Assignment =
Of the records that follow, copy only the lines from the line containing "Task: Select the Русский language label" to the line containing "Click the Debug", both included, exactly as written.

Excerpted records =
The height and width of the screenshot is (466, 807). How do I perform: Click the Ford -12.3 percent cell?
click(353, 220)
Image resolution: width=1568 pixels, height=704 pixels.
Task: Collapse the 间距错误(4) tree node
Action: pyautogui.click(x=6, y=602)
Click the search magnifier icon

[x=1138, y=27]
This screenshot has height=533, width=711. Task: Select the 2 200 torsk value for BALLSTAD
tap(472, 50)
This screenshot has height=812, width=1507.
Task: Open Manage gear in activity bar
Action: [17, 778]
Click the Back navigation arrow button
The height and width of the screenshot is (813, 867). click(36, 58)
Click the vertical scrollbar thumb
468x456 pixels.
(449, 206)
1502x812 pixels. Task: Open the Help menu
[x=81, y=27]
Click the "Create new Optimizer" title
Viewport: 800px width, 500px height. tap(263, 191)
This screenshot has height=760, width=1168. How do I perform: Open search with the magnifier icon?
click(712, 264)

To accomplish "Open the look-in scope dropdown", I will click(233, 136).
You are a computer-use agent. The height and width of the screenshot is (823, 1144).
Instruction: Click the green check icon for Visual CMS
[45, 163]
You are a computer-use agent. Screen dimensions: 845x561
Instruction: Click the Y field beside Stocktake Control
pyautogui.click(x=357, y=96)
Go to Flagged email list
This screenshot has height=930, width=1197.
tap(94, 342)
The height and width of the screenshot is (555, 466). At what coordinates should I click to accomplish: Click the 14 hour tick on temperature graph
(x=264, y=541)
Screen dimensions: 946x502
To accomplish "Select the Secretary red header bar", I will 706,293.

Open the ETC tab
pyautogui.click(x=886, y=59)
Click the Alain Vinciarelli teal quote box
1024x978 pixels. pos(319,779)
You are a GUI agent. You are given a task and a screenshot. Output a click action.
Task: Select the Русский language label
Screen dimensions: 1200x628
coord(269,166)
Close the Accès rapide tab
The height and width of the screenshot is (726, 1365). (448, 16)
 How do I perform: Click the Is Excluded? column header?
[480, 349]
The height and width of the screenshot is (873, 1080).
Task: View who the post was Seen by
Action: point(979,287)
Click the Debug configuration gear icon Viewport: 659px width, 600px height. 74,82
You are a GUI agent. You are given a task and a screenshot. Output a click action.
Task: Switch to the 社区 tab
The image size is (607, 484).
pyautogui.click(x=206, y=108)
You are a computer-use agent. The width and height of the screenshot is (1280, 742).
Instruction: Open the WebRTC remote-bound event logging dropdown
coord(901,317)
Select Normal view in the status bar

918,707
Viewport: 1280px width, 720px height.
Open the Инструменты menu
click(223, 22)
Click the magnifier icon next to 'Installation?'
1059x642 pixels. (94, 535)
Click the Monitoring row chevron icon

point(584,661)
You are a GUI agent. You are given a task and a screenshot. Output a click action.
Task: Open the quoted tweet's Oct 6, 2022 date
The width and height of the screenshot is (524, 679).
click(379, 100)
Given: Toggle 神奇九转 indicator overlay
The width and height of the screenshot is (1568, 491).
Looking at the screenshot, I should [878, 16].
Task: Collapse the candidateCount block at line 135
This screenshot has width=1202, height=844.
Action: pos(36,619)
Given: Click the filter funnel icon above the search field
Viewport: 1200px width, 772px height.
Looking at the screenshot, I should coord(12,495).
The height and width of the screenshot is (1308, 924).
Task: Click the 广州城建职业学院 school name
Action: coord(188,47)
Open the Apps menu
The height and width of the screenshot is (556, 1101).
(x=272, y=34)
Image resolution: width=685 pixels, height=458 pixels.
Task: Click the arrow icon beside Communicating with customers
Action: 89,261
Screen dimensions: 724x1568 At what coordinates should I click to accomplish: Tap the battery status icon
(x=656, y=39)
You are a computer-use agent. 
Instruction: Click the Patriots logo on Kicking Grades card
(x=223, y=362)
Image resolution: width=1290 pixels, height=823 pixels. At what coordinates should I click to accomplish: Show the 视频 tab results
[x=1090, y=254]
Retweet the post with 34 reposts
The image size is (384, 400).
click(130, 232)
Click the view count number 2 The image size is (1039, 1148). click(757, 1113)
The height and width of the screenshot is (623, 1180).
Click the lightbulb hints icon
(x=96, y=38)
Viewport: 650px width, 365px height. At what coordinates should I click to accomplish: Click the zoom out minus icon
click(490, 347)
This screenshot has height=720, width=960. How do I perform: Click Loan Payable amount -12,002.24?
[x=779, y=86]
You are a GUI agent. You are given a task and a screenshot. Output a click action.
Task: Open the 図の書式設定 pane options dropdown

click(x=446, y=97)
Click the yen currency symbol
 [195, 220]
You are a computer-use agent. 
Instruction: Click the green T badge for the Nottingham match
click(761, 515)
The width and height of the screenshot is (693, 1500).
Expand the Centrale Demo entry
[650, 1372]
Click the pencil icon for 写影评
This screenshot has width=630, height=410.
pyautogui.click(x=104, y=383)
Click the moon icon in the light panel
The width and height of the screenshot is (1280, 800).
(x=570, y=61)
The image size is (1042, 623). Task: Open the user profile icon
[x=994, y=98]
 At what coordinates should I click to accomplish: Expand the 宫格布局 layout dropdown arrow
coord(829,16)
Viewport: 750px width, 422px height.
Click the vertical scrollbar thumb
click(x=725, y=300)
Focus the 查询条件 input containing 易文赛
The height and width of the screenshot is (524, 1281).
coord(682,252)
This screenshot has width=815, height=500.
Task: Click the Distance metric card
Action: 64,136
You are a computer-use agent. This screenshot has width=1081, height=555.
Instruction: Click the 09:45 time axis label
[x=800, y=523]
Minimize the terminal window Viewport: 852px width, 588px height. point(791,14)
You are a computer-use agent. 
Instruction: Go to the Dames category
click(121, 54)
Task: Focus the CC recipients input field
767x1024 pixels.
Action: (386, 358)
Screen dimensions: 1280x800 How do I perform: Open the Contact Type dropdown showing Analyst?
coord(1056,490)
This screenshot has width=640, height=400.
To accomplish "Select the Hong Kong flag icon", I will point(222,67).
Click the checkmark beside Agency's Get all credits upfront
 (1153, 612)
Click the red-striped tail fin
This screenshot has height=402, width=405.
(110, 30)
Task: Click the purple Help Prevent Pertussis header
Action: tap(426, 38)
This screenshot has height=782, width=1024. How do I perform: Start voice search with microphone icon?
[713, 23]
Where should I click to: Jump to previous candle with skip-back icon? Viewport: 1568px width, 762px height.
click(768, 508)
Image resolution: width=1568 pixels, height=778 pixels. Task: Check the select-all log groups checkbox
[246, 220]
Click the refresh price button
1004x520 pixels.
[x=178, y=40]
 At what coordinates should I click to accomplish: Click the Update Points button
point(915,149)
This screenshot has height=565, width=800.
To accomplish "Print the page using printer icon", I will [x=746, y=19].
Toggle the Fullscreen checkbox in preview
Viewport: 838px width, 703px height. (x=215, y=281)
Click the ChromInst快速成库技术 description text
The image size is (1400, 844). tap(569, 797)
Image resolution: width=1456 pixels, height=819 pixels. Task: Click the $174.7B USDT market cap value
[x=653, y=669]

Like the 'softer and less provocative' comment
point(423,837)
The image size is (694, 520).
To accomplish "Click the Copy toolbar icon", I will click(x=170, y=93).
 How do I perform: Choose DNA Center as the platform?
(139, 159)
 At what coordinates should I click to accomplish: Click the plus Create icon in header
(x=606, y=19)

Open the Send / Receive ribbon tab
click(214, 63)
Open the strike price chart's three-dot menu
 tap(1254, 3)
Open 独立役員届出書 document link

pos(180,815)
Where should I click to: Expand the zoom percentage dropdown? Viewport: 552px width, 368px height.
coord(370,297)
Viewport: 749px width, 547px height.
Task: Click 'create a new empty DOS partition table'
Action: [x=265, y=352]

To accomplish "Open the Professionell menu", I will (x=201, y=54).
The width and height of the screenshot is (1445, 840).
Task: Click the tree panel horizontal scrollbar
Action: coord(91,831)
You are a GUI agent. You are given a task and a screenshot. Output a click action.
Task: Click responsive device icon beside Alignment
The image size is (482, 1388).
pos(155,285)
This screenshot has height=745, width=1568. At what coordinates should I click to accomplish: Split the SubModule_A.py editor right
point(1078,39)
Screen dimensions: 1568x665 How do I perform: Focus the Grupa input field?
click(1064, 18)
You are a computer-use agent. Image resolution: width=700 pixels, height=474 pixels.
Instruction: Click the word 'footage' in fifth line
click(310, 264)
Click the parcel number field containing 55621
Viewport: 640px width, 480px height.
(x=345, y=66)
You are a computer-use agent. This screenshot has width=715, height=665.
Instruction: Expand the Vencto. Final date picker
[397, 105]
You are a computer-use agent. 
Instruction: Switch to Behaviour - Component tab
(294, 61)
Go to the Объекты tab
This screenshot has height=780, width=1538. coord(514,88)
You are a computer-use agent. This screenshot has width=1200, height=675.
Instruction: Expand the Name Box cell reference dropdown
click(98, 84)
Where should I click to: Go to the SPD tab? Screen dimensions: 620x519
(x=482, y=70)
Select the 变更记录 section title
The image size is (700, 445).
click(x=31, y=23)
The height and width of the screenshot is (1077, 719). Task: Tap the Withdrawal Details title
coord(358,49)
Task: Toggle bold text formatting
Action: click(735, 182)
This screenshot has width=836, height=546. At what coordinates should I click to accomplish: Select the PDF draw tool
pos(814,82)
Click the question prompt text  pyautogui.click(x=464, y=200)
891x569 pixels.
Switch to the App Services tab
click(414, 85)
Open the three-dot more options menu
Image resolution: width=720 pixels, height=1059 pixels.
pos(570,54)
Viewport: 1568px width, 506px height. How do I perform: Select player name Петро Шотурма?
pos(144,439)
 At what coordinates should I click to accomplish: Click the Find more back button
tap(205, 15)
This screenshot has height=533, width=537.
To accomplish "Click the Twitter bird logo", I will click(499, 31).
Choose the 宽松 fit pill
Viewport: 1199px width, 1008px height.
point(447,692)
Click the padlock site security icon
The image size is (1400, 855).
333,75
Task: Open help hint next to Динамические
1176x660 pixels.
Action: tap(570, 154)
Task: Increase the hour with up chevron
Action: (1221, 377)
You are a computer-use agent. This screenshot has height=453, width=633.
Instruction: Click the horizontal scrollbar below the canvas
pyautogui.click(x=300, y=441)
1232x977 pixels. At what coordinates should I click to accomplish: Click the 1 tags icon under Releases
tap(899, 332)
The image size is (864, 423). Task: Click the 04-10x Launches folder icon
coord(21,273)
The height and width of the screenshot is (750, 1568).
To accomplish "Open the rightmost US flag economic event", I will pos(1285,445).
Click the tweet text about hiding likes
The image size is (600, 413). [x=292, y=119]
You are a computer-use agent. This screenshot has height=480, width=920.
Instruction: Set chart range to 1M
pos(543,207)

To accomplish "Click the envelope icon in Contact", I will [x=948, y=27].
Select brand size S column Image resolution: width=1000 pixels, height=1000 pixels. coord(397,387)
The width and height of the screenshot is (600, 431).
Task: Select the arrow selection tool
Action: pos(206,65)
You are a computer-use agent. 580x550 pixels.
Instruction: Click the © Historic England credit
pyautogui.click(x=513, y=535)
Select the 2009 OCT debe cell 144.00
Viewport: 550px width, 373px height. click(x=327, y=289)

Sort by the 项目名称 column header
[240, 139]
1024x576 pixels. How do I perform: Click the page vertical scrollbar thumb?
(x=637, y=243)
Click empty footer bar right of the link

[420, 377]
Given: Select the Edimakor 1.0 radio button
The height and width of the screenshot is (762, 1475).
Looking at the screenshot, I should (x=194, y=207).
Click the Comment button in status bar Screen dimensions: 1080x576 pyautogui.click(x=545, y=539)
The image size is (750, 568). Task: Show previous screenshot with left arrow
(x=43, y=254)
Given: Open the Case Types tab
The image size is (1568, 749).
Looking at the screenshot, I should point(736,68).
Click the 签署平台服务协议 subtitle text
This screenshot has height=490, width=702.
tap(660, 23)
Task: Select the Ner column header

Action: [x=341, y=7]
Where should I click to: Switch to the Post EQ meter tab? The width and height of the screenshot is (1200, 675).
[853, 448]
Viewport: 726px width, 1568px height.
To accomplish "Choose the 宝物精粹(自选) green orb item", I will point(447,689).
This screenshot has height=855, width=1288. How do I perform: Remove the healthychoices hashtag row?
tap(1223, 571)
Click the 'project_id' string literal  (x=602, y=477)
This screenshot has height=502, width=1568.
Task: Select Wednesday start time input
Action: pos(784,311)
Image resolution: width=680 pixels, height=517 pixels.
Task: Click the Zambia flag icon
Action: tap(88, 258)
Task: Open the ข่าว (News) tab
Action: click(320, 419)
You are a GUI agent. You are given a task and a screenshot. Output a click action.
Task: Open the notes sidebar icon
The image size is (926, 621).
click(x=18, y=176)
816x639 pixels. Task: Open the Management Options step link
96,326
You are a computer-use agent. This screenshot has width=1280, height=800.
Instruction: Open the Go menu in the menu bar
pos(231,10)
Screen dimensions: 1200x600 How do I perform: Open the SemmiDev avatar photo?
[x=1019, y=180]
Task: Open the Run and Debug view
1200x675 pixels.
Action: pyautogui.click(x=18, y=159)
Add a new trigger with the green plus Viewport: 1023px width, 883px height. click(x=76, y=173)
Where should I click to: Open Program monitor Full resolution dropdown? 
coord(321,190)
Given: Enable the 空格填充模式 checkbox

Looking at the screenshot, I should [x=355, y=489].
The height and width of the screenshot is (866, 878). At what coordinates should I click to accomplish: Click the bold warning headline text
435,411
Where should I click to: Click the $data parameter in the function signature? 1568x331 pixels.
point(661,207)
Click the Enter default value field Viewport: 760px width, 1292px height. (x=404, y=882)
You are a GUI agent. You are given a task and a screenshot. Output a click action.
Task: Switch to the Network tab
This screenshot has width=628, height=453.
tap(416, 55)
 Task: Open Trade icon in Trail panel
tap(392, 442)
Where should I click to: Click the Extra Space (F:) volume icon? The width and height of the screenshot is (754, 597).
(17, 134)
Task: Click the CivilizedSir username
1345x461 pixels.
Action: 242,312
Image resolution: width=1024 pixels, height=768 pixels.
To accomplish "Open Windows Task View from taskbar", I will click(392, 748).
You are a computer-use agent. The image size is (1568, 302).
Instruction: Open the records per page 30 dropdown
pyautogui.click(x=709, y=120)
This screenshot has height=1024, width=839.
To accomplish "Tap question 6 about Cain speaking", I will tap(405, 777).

Solution to the exercise =
Task: Select the Русский language label
Screen dimensions: 1200x628
coord(269,166)
Close the Accès rapide tab
The height and width of the screenshot is (726, 1365). (448, 16)
 How do I perform: Click the Is Excluded? column header?
[480, 349]
The height and width of the screenshot is (873, 1080).
Task: View who the post was Seen by
Action: point(979,287)
Click the Debug configuration gear icon Viewport: 659px width, 600px height. 74,82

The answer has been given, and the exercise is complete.